• _Exercise_
Could you print, exactly and without pictures, only the lines from the one with "You are a computer-use" through the end of the records below?

• _Material provided_
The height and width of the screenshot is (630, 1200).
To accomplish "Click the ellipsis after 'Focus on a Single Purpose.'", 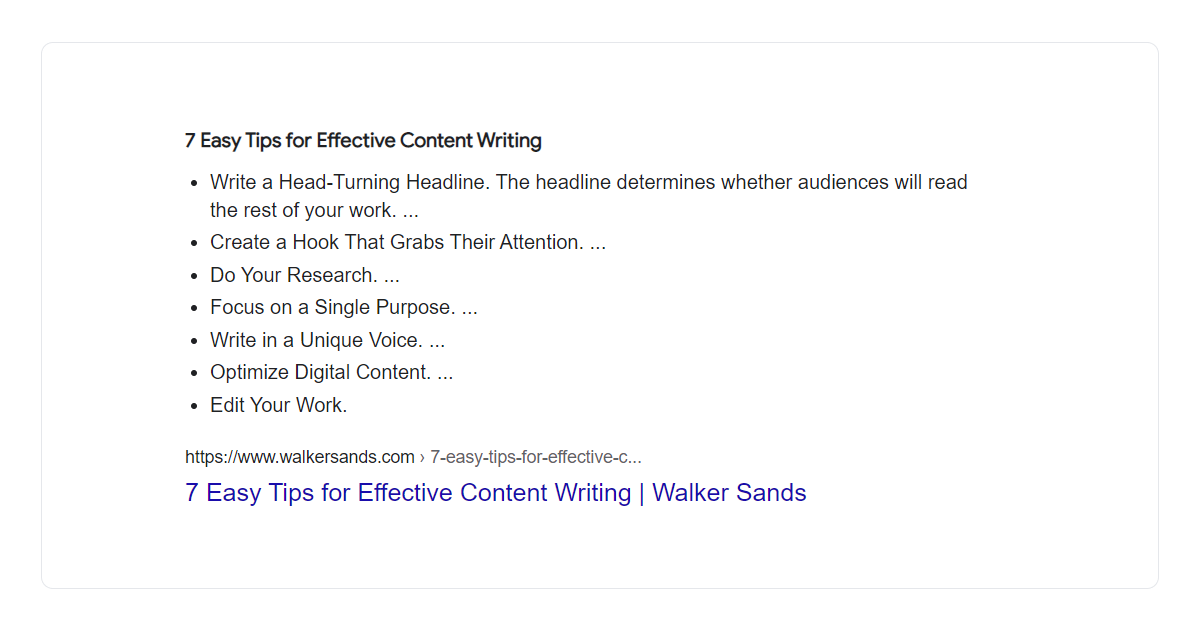I will pyautogui.click(x=469, y=307).
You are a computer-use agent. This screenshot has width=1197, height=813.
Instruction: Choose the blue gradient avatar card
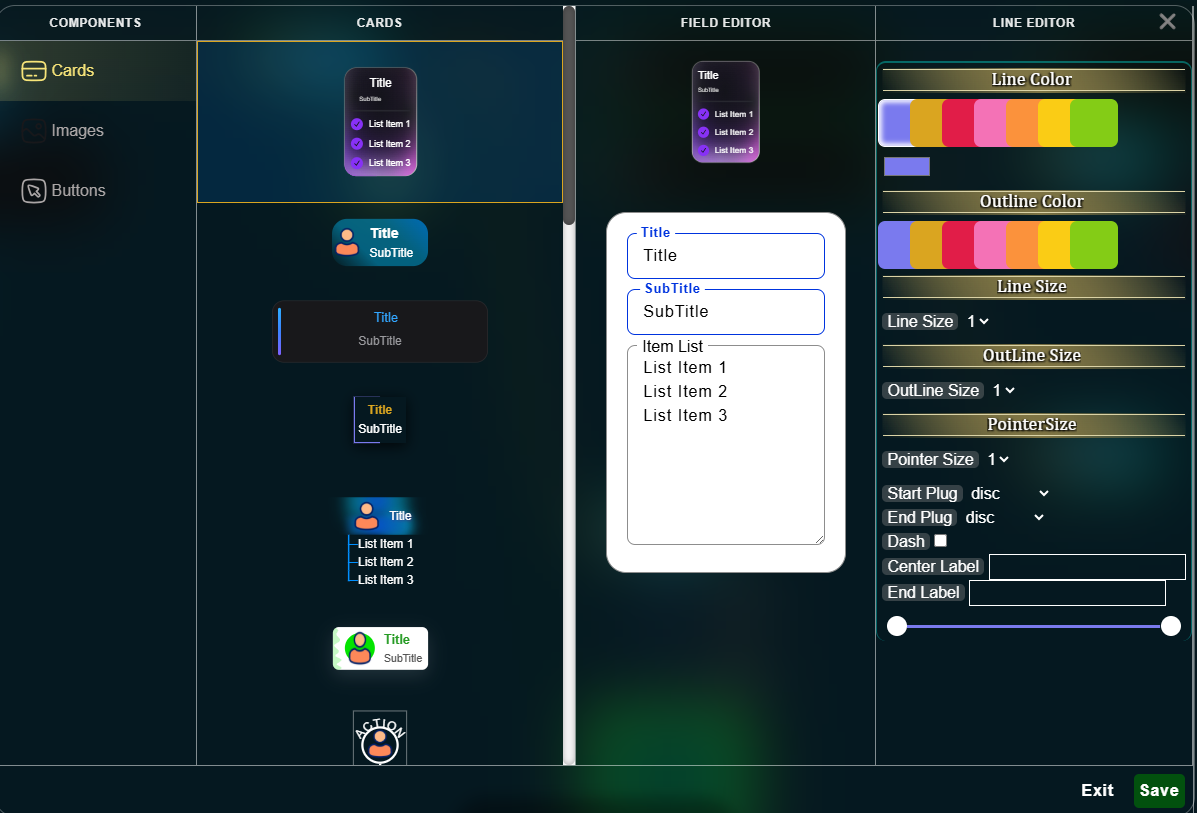380,243
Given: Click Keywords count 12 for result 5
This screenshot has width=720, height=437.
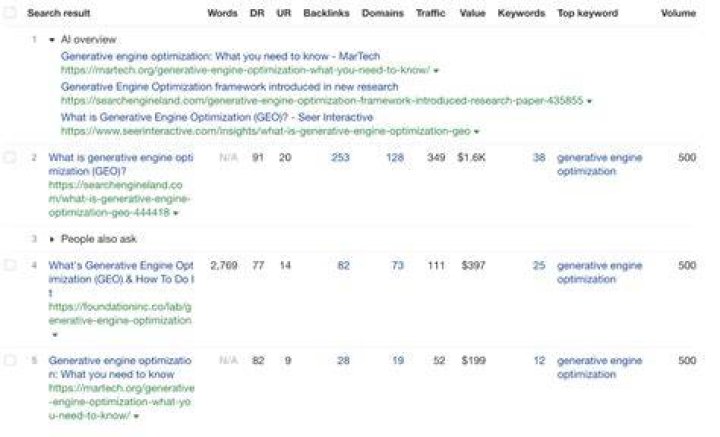Looking at the screenshot, I should tap(539, 361).
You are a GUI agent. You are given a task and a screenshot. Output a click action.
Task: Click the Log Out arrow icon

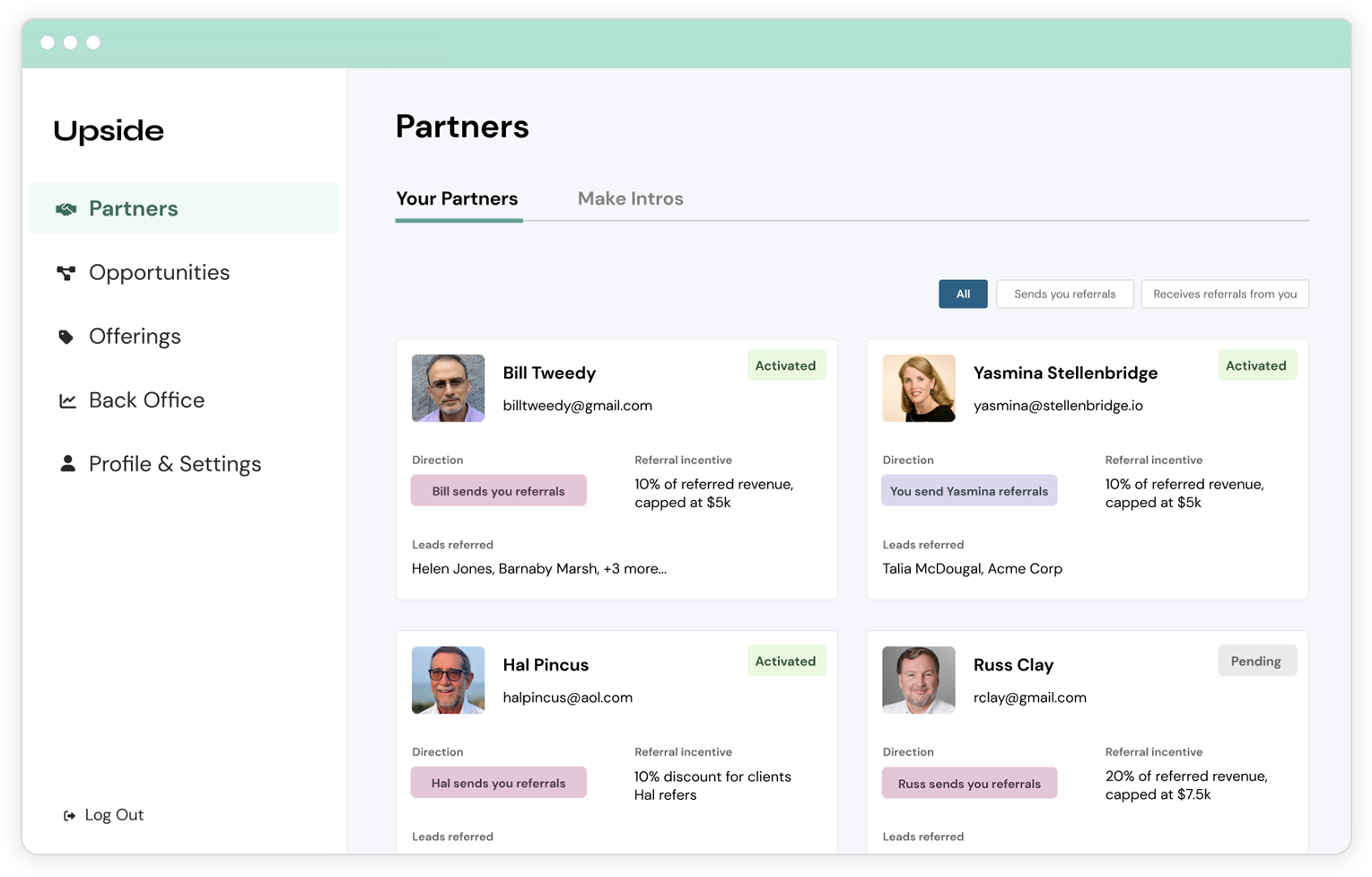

• _Written solution_
You are a computer-use agent. This screenshot has width=1197, height=813.
Instruction: Choose the blue gradient avatar card
380,243
Given: Click Keywords count 12 for result 5
This screenshot has width=720, height=437.
Looking at the screenshot, I should tap(539, 361).
You are a GUI agent. You are given a task and a screenshot. Output a click action.
Task: Click the Log Out arrow icon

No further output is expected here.